It is also significant that this major new national enterprise will engage the best efforts of thousands of highly skilled workers and hundreds of contractor firms over the next several years. The continued preeminence of America and American industry in the aerospace field will be an important part of the Mars mission’s payload.
We will go to Mars because it is the one place other than our Earth where we expect human life to be sustainable, and where our colonies could flourish. We will go to Mars because an examination of its geology and history will reflect back a greatly deepened understanding of our own precious Earth.
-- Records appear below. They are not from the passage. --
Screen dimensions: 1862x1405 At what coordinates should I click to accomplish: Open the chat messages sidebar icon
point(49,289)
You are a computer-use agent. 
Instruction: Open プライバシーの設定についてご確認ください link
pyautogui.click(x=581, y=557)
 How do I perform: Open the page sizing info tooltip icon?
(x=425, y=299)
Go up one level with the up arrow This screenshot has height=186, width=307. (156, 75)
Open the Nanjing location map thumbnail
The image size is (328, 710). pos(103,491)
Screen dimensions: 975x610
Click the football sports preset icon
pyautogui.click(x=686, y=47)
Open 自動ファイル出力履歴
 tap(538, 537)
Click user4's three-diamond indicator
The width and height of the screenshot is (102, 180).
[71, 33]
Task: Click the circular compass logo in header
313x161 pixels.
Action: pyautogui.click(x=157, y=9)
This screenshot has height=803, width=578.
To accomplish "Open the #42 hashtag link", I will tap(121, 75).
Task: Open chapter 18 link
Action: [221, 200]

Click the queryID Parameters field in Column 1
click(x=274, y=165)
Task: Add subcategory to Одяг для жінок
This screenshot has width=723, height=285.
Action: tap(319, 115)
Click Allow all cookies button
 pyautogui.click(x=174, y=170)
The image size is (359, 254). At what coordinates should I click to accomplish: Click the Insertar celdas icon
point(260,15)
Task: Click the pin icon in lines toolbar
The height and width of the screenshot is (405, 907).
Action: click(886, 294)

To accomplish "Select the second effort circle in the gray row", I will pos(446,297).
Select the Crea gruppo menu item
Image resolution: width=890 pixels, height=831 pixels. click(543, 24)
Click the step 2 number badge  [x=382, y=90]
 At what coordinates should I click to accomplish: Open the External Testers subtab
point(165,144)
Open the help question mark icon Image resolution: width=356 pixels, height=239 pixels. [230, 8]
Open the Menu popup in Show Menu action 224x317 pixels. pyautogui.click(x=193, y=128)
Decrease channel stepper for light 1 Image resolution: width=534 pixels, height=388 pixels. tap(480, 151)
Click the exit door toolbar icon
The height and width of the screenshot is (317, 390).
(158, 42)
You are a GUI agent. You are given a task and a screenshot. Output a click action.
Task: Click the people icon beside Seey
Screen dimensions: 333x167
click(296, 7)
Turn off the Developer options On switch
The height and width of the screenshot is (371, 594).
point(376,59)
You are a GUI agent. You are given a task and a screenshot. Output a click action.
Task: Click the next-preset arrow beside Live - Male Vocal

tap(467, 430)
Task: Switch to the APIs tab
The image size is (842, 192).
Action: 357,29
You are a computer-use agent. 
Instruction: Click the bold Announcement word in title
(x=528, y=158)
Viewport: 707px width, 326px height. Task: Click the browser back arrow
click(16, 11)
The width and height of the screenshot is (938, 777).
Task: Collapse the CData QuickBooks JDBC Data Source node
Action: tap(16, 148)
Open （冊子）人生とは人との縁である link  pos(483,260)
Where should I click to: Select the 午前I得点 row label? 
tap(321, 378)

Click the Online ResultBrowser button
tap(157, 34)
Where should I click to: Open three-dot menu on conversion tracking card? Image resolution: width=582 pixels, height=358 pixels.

Above all, we will go to Mars because it will inspire us to clearly look beyond the difficulties and divisions of today, to a better future tomorrow.
‘We must sail sometimes with the wind and sometimes against it,’ said Oliver Wendell Holmes, ‘but we must sail, and not drift, nor lie at anchor.’ So with man’s epic voyage into space – a voyage the United States of America has led and still shall lead. Apollo has returned to harbor. Now it is time to swiftly build new ships, and to purposefully sail further than our ancestors could ever have dreamed possible …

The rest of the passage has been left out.